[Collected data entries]

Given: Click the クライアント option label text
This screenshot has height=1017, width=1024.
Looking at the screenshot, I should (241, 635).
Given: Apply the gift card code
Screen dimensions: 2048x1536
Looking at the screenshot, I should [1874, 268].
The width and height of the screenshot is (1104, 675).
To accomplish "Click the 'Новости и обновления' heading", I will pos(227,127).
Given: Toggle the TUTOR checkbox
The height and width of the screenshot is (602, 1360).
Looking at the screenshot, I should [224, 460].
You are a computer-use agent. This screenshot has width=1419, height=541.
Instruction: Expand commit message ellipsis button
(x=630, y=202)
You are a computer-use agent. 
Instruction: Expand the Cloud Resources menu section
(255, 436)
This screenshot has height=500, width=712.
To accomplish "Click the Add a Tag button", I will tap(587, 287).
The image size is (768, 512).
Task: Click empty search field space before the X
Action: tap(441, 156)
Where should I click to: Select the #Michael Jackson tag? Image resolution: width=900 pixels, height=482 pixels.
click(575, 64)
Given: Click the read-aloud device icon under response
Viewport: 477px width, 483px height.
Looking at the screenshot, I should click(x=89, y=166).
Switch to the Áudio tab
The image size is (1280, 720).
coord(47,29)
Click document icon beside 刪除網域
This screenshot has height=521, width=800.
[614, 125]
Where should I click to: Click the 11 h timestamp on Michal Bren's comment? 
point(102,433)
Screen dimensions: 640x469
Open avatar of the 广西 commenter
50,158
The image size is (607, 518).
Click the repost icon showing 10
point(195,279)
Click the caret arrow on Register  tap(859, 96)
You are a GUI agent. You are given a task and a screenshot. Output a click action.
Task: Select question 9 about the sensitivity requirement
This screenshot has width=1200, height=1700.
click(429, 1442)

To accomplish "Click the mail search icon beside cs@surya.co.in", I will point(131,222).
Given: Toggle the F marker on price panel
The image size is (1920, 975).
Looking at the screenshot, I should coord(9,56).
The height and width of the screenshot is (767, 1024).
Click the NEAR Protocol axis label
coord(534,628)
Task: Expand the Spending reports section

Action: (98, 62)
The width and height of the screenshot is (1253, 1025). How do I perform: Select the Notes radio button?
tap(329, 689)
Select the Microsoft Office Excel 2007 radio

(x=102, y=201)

▶ TASK TO COMPLETE
Transcribe every entry word for word.

▶ ANSWER FOR THE TASK
Given: Click the クライアント option label text
This screenshot has height=1017, width=1024.
Looking at the screenshot, I should (241, 635).
Given: Apply the gift card code
Screen dimensions: 2048x1536
Looking at the screenshot, I should [1874, 268].
The width and height of the screenshot is (1104, 675).
To accomplish "Click the 'Новости и обновления' heading", I will pos(227,127).
Given: Toggle the TUTOR checkbox
The height and width of the screenshot is (602, 1360).
Looking at the screenshot, I should [224, 460].
You are a computer-use agent. This screenshot has width=1419, height=541.
Instruction: Expand commit message ellipsis button
(x=630, y=202)
You are a computer-use agent. 
Instruction: Expand the Cloud Resources menu section
(255, 436)
This screenshot has height=500, width=712.
To accomplish "Click the Add a Tag button", I will tap(587, 287).
The image size is (768, 512).
Task: Click empty search field space before the X
Action: tap(441, 156)
Where should I click to: Select the #Michael Jackson tag? Image resolution: width=900 pixels, height=482 pixels.
click(575, 64)
Given: Click the read-aloud device icon under response
Viewport: 477px width, 483px height.
Looking at the screenshot, I should click(x=89, y=166).
Switch to the Áudio tab
The image size is (1280, 720).
coord(47,29)
Click document icon beside 刪除網域
This screenshot has height=521, width=800.
[614, 125]
Where should I click to: Click the 11 h timestamp on Michal Bren's comment? 
point(102,433)
Screen dimensions: 640x469
Open avatar of the 广西 commenter
50,158
The image size is (607, 518).
Click the repost icon showing 10
point(195,279)
Click the caret arrow on Register  tap(859, 96)
You are a GUI agent. You are given a task and a screenshot. Output a click action.
Task: Select question 9 about the sensitivity requirement
This screenshot has width=1200, height=1700.
click(429, 1442)

To accomplish "Click the mail search icon beside cs@surya.co.in", I will point(131,222).
Given: Toggle the F marker on price panel
The image size is (1920, 975).
Looking at the screenshot, I should coord(9,56).
The height and width of the screenshot is (767, 1024).
Click the NEAR Protocol axis label
coord(534,628)
Task: Expand the Spending reports section

Action: (98, 62)
The width and height of the screenshot is (1253, 1025). How do I perform: Select the Notes radio button?
tap(329, 689)
Select the Microsoft Office Excel 2007 radio

(x=102, y=201)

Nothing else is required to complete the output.